There are at least 14 religious holidays in the month of December and a number of “national holidays.” (Who doesn’t love National Pie Day on December 1 and National Bicarbonate Soda Day on December 30?)
Whatever and however you celebrate this season, embrace these five important cybersecurity tips.
1. Only connect to known Wi-Fi networks. Avoid network names that have typos or extra characters. They’re a dead giveaway that something is not right. In general, avoid public Wi-Fi whenever possible ─ for both company and personal business. When not connected to the company network, it’s best for everyone to use their own private Wi-Fi or hardwired network connection, or their mobile phone’s carrier network.
2. Beware of fake or copycat websites, particularly those advertising holiday time specials. While they make look like legitimate sites, many contain misspelled links, pixilated images, and substandard content ─ signs that they are not legitimate.
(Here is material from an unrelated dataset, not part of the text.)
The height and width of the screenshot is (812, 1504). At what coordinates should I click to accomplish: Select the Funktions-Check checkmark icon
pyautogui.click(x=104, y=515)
Hover the cursor over the URL and confirm the authenticity of the web address. Look for the padlock symbol in the address bar and ensure that the URL begins with ‘HTTPS://’ or ‘SHTTP://’ rather than ‘HTTP://.’ The ‘S’ indicates that the webpage has been encrypted and secured with an SSL certificate.
Pay attention to emails offering holiday specials as well. Look carefully at the sender’s email address. Companies like Gap and Under Armour aren’t going to have email addresses that use a mixture of letters and numbers or someone else’s name rather than their own.
When in doubt, try sending an email to the email address to see what kind of response you get.
3. Beware of social media scams. Many companies like to use social media channels as a way to encourage “clicks” on their sites – but not all of them are legitimate. Hackers use Facebook, Instagram, and other social media sites to take online customers to scam sites and/or encourage them to click on links that can result in downloading malware.
There are also those companies that advertise intriguing, make-you-want-to-buy-them items that, in reality, don’t look like what’s displayed and don’t have the quality indicated. They also may have longer delivery times – if they even show up at all. Don’t buy into all the hyped-up online reviews either. Some companies pay for positive online reviews or fake them. If something sounds too good to be true, it usually is.
4. Standard rule: Always avoid pop-ups, ads, and emails with links. They’re going to be all the more prevalent over the holidays, so don’t let your guard down. Clicking on them often takes a user to a scam site or causes malware to be downloaded on their devices. When shopping online or researching deals, it’s best to go directly to the brand or store’s website for a more secure experience.
5. Use credit cards instead of debit cards for online shopping and making donations online. Major credit card companies, including Mastercard, American Express, Visa, and Discover, provide “zero liability” policies, so you don’t have to pay for fraudulent activities.
Also, regularly monitor your bank statements to ensure there are no unusual transactions. As there will be unprecedented online activity during the holidays, cybercriminals hope that any unusual debits from a shopper’s or donor’s account will go undetected.
Of course, making sure you have all software updates and patches implemented, privacy and security settings appropriately set, and online security mechanisms in place will help tremendously too.
Don’t let cybercrime ruin the holiday season. Stay vigilant. Be smart. Make security (online and in your everyday life) a priority.